YOUR ASSIGNMENT:
The reply should be one number: how many lines of the data below contain "computer".

THE DATA:
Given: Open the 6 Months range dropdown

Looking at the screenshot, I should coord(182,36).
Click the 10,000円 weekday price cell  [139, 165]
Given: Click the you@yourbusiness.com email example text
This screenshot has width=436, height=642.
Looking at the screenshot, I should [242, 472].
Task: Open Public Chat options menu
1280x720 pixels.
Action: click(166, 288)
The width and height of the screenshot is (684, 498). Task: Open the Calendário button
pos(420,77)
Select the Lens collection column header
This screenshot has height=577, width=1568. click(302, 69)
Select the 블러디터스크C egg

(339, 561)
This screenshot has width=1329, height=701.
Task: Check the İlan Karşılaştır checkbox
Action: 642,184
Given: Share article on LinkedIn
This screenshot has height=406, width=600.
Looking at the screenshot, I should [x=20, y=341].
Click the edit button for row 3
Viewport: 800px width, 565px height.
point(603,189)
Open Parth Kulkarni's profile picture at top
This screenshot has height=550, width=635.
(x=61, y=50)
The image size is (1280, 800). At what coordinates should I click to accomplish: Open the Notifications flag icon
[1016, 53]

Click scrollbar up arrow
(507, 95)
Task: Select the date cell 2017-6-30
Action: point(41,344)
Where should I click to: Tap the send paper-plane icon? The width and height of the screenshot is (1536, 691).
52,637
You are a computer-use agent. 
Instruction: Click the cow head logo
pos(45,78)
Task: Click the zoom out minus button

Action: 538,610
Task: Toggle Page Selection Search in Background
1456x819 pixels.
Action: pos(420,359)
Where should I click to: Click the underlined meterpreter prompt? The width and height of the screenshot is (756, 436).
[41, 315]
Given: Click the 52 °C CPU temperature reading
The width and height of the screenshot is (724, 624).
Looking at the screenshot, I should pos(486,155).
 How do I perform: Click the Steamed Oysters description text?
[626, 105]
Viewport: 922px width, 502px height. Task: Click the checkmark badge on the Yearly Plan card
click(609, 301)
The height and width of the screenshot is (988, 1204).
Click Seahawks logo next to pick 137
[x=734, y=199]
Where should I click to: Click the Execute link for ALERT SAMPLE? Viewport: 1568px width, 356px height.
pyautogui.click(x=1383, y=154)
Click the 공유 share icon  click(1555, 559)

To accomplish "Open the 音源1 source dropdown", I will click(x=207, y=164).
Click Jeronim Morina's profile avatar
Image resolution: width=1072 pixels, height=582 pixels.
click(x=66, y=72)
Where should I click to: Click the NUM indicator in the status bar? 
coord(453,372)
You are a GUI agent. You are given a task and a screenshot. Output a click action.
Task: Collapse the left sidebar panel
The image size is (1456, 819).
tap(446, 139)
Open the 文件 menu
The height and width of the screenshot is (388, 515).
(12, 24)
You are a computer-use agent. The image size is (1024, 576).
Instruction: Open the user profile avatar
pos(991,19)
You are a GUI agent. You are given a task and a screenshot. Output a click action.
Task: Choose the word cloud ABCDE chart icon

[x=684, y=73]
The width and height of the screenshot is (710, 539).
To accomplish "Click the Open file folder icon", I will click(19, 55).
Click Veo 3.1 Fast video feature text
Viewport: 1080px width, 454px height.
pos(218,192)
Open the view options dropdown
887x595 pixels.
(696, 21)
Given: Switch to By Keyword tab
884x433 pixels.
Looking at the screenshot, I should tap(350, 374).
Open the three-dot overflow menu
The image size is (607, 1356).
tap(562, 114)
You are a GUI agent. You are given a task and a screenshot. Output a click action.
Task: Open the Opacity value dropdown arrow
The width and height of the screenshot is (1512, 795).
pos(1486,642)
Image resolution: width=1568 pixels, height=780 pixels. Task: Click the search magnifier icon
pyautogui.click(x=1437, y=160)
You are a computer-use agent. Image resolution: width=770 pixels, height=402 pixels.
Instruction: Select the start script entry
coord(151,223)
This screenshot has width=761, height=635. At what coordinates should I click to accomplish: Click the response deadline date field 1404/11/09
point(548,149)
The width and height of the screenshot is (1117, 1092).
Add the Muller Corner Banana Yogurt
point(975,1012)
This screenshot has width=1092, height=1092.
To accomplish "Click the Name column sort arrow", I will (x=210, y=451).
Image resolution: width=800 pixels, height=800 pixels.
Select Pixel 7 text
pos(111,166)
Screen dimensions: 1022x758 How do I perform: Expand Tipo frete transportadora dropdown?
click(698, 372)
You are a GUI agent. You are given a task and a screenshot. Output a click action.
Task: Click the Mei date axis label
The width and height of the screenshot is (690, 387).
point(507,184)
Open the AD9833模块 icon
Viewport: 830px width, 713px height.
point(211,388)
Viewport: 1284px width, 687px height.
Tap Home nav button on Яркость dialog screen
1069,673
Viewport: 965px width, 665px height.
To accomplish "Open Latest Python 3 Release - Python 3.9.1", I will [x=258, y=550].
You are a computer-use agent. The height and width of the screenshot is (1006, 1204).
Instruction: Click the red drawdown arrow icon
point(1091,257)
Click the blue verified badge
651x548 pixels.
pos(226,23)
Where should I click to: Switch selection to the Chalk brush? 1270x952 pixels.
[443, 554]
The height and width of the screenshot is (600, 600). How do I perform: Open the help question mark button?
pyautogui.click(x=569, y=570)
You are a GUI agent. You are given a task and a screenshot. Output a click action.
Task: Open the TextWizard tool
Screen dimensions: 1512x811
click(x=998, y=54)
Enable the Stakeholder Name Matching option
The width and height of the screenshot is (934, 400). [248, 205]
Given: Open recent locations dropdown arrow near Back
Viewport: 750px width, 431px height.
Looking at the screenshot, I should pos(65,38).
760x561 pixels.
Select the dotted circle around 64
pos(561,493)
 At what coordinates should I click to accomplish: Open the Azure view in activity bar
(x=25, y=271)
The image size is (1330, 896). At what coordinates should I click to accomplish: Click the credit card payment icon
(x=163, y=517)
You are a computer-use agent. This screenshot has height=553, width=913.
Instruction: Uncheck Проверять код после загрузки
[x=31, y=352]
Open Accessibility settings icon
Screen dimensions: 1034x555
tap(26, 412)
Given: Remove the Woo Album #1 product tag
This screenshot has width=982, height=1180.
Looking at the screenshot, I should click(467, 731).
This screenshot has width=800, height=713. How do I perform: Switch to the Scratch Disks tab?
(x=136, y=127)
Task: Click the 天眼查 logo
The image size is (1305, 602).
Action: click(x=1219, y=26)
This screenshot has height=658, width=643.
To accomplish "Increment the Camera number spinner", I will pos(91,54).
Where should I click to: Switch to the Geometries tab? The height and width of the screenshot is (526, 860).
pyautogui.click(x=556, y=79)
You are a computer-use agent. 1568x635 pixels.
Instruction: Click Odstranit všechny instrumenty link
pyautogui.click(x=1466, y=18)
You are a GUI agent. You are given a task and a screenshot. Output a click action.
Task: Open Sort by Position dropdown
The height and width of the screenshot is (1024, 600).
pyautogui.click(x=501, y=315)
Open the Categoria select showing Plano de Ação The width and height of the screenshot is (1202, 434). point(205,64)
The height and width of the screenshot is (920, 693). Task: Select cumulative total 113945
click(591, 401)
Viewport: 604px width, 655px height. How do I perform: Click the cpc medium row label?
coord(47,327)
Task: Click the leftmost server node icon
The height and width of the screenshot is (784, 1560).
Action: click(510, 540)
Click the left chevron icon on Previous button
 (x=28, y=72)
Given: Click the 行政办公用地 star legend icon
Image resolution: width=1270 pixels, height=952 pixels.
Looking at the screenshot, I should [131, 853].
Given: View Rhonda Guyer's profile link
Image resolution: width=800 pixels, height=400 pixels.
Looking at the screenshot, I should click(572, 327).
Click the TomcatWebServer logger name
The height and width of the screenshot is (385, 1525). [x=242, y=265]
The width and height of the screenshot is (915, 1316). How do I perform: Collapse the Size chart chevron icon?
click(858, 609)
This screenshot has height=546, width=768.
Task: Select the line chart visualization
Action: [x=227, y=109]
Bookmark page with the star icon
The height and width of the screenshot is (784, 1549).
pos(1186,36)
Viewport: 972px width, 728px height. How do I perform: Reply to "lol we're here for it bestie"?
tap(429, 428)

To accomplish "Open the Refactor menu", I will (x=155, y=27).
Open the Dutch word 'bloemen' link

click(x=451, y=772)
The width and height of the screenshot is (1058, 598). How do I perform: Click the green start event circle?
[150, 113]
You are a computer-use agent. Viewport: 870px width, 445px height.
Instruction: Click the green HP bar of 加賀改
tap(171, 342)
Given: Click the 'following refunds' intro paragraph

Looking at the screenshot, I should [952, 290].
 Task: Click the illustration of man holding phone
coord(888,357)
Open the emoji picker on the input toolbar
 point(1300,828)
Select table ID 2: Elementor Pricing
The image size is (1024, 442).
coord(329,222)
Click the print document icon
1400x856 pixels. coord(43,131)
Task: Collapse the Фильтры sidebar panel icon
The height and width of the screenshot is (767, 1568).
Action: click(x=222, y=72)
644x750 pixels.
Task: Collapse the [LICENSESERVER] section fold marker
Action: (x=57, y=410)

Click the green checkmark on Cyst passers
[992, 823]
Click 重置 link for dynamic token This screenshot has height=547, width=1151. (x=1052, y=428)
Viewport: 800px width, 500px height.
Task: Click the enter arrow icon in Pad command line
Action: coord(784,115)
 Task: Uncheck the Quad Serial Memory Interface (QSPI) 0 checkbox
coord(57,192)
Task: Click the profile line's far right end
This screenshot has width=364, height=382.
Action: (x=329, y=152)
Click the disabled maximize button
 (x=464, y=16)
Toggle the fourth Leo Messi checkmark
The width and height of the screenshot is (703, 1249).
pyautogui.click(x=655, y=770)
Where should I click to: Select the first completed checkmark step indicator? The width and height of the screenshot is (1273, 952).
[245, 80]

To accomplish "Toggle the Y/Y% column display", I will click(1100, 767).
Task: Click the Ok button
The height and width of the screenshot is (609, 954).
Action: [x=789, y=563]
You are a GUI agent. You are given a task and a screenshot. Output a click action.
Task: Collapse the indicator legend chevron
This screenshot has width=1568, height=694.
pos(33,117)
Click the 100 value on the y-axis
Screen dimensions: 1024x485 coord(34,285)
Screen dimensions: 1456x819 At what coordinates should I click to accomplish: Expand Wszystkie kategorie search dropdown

ANSWER SECTION:
7